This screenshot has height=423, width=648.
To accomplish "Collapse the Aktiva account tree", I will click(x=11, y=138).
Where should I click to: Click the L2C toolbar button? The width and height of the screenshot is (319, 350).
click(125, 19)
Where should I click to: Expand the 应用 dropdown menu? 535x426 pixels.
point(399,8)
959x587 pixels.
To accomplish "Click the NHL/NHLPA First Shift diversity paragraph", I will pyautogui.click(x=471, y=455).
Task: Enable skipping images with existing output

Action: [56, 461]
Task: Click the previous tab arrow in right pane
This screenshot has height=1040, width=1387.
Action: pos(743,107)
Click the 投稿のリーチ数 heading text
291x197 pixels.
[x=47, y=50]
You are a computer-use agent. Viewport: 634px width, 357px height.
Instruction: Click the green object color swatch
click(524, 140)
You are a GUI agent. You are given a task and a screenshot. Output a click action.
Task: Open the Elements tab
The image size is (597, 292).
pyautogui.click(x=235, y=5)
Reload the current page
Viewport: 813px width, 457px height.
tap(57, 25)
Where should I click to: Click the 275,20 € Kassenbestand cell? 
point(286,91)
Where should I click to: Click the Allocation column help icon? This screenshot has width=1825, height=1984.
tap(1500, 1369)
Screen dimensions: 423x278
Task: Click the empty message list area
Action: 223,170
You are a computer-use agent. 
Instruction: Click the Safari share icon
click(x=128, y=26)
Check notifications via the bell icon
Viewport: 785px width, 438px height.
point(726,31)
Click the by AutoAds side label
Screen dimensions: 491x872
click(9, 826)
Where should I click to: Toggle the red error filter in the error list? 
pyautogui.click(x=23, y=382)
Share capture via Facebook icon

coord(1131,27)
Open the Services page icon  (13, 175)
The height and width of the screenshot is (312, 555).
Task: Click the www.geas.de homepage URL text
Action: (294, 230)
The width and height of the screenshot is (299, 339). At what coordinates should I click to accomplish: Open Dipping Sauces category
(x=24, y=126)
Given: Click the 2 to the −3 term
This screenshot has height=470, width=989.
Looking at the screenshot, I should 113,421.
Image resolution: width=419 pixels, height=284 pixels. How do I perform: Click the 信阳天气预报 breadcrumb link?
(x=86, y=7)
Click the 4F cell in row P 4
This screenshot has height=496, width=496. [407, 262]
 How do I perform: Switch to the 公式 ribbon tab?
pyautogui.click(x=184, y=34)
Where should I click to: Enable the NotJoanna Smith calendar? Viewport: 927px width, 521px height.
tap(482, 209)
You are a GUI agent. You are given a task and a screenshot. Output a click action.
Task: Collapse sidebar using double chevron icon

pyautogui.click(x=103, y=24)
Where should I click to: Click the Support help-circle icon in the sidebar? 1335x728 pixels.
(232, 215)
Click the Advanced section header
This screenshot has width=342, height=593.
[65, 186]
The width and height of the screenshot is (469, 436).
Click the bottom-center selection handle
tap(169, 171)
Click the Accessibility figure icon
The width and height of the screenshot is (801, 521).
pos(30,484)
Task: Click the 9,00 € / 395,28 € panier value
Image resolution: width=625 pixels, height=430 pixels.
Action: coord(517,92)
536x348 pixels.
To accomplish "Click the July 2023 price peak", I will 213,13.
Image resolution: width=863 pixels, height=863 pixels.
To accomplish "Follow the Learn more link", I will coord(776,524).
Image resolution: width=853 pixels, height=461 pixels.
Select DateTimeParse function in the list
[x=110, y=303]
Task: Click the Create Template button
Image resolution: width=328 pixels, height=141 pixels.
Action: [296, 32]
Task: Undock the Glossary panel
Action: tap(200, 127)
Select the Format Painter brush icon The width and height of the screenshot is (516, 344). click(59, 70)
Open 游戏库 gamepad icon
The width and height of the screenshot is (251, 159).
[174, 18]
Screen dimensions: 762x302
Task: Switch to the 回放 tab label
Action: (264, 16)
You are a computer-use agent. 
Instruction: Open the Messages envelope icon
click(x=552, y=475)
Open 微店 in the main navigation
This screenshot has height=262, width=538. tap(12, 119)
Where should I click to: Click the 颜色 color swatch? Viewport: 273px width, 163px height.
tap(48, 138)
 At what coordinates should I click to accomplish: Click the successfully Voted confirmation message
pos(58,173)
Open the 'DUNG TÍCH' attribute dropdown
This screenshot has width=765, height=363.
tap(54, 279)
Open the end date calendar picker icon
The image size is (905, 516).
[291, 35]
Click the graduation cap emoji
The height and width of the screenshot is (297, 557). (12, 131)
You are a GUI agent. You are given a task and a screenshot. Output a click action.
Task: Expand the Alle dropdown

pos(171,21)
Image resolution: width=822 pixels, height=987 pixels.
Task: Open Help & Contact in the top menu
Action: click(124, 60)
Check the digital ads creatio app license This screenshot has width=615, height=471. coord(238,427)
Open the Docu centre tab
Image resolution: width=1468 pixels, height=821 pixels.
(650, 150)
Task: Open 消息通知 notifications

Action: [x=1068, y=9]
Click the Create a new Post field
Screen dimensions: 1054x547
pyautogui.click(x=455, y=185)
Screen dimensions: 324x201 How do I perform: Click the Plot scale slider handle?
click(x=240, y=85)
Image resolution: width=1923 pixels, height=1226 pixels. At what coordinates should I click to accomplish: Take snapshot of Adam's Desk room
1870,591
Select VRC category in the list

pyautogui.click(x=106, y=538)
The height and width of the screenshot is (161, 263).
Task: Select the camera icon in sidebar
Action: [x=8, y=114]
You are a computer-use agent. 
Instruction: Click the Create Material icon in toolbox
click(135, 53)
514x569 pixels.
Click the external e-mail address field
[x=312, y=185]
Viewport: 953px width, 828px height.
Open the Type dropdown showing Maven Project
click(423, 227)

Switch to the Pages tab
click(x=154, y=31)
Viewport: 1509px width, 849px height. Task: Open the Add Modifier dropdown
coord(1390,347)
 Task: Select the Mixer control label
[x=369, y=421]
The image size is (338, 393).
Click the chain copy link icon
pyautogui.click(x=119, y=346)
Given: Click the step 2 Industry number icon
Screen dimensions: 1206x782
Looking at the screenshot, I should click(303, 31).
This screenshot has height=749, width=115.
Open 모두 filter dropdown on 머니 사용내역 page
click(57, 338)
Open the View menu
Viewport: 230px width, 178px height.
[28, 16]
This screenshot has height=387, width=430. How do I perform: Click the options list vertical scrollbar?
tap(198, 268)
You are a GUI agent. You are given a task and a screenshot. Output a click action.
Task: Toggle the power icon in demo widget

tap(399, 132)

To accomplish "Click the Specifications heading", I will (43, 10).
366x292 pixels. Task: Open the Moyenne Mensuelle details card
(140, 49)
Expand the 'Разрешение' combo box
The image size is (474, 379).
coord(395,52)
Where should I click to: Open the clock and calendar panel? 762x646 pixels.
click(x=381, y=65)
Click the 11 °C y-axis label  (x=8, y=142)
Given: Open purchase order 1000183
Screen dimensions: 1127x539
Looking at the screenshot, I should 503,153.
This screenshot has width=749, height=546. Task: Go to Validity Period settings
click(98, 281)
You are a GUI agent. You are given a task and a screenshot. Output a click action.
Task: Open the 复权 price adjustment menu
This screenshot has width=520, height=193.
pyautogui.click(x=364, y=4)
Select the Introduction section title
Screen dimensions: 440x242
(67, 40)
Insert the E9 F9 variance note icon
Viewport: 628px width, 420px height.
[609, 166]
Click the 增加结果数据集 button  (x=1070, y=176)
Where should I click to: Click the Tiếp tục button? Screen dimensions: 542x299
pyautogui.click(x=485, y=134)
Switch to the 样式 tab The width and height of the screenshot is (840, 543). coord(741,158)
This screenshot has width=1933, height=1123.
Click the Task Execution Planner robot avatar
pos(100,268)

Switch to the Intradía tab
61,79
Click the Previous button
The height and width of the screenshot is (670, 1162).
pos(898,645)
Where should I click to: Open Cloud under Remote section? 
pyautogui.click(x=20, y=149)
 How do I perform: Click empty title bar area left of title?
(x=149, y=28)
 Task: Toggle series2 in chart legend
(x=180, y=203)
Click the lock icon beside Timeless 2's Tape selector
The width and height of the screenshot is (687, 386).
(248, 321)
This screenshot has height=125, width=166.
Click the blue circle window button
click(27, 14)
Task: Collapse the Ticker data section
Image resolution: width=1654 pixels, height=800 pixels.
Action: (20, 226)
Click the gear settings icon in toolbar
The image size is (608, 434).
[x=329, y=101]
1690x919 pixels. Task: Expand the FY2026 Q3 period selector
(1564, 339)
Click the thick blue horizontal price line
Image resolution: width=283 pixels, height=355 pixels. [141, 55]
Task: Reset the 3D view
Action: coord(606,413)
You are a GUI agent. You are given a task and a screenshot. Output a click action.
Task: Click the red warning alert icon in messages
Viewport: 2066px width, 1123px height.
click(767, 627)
--*--
### Set task
Rewrite the stretch from "Where should I click to: Click the L2C" through "Action: pos(743,107)", switching "dropdown" to "drop-down" and keeping everything else the same.

### The completed task
Where should I click to: Click the L2C toolbar button? The width and height of the screenshot is (319, 350).
click(125, 19)
Where should I click to: Expand the 应用 drop-down menu? 535x426 pixels.
point(399,8)
959x587 pixels.
To accomplish "Click the NHL/NHLPA First Shift diversity paragraph", I will pyautogui.click(x=471, y=455).
Task: Enable skipping images with existing output

Action: [56, 461]
Task: Click the previous tab arrow in right pane
This screenshot has height=1040, width=1387.
Action: pos(743,107)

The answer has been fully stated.